- **Aim of the task**: Render the entries from the line with "Image resolution: width=1057" up to and including the line with "click(x=789, y=672)" as a two-column CSV with columns instruction and action, one row per entry. Put each field in quotes and replace any line breaks with spaces.

- **Listed records**:
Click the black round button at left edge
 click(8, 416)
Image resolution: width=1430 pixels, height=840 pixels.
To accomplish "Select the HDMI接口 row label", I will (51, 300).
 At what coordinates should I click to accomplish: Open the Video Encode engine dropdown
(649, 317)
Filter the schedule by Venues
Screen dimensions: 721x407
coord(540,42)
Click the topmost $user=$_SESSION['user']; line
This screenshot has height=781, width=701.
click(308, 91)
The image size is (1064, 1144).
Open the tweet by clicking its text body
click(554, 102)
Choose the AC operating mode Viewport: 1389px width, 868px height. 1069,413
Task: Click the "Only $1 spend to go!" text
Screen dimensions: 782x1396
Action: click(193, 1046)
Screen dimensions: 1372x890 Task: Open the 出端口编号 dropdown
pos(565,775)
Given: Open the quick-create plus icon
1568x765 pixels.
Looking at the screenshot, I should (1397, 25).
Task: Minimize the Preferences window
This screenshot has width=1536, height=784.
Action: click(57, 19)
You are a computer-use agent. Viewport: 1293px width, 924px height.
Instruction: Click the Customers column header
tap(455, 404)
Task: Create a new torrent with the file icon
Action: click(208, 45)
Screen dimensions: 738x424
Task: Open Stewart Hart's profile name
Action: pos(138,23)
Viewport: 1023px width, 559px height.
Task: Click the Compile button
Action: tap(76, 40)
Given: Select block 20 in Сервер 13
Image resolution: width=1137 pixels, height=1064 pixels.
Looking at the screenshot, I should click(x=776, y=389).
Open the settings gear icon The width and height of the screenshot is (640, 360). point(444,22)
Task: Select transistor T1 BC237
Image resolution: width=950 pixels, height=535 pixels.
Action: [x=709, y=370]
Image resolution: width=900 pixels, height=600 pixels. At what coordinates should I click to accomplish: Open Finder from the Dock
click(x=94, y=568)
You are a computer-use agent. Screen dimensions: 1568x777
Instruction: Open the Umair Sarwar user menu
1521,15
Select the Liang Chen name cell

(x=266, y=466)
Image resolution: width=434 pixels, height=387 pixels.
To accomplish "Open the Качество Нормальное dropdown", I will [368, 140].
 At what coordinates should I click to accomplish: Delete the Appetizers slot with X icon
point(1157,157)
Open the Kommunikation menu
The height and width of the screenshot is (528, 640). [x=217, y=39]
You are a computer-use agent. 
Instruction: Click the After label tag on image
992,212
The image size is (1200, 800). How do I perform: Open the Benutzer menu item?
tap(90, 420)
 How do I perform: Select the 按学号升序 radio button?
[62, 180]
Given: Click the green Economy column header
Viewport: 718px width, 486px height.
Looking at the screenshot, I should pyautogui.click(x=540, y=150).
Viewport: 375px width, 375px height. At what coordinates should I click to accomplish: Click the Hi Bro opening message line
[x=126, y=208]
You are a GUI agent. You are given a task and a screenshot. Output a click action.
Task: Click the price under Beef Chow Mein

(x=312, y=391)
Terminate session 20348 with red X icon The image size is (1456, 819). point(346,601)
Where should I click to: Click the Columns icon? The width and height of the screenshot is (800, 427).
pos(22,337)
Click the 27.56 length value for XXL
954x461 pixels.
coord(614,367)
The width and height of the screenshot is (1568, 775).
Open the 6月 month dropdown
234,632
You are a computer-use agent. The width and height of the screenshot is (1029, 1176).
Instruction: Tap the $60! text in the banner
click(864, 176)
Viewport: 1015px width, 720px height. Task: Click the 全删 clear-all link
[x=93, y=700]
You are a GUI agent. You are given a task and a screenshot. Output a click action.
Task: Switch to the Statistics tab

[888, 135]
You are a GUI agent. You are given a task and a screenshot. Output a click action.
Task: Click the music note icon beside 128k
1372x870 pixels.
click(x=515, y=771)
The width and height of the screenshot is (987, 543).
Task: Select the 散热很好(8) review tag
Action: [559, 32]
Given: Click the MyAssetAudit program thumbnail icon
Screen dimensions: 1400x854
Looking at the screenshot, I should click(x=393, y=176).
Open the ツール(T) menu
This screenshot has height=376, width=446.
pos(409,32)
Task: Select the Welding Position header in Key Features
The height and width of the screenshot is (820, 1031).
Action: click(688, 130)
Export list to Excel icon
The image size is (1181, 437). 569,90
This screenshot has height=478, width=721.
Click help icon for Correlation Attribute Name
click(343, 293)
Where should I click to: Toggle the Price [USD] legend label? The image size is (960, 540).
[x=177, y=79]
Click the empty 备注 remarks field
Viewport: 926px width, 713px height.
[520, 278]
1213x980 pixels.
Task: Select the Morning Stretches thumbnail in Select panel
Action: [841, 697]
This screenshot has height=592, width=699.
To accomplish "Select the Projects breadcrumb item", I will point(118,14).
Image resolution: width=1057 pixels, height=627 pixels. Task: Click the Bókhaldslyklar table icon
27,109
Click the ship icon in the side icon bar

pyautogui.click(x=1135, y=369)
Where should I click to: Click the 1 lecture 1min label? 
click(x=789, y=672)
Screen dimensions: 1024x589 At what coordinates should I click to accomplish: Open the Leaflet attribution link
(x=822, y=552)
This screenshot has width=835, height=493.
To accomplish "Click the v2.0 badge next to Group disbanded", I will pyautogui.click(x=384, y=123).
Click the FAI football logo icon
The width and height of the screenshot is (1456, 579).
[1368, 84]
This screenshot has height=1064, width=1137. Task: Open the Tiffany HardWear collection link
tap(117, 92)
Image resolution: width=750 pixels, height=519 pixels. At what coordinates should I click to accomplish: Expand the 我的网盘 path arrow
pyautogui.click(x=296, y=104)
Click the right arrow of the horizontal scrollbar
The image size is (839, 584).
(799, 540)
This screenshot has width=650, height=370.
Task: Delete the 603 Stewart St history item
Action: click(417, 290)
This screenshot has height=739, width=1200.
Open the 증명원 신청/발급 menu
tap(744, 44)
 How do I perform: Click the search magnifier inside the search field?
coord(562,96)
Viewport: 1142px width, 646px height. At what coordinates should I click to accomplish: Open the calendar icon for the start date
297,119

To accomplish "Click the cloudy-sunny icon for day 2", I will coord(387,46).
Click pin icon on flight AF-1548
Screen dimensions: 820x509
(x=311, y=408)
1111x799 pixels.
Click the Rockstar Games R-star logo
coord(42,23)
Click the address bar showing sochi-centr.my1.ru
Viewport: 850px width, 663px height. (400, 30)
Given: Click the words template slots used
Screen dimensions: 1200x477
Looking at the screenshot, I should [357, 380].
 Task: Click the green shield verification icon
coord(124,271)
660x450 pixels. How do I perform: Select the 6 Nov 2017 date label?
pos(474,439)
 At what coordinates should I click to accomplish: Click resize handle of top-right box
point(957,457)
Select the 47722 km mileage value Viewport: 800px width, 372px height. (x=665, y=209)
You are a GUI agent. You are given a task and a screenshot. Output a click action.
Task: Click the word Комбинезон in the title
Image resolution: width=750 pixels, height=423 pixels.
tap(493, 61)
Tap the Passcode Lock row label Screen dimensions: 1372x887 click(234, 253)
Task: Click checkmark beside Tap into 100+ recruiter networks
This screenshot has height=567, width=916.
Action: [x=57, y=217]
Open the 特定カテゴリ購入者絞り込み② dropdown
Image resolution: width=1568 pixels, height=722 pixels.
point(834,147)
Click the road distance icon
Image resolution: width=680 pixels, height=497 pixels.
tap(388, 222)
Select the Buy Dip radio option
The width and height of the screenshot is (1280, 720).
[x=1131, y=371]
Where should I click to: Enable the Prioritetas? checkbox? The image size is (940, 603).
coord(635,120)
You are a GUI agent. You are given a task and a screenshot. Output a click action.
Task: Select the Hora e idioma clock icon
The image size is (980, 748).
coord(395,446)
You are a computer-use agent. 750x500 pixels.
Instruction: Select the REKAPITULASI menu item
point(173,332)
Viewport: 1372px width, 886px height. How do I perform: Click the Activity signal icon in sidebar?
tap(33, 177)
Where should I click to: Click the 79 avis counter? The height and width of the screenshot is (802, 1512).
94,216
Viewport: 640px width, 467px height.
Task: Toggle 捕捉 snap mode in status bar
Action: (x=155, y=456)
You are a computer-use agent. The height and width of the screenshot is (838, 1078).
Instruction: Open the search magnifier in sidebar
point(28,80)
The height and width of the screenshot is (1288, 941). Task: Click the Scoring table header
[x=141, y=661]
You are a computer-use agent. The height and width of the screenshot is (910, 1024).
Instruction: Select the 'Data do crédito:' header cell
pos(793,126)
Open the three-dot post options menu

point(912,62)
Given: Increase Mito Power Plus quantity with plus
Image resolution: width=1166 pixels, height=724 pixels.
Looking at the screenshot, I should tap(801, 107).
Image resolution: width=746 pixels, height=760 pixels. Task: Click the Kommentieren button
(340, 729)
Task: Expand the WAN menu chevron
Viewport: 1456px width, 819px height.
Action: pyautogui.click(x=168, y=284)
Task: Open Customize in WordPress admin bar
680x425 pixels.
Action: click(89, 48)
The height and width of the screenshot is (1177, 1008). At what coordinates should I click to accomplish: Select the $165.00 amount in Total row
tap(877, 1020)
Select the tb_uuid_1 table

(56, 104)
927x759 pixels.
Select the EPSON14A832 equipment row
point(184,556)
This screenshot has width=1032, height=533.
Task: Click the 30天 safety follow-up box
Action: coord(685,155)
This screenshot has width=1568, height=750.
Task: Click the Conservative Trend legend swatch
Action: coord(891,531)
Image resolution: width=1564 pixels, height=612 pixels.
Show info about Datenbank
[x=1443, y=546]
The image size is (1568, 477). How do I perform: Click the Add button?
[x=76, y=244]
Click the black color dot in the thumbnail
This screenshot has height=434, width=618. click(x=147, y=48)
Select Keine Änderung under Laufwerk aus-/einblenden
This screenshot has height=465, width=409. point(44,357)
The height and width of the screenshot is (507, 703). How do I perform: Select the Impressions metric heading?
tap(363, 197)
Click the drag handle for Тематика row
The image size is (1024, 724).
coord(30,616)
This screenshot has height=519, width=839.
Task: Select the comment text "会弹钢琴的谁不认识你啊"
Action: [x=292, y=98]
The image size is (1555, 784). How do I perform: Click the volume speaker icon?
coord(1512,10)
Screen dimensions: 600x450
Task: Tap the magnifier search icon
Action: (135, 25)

- **Reply to the task**:
instruction,action
"Image resolution: width=1057 pixels, height=627 pixels. Task: Click the Bókhaldslyklar table icon","27,109"
"Click the ship icon in the side icon bar","pyautogui.click(x=1135, y=369)"
"Where should I click to: Click the 1 lecture 1min label?","click(x=789, y=672)"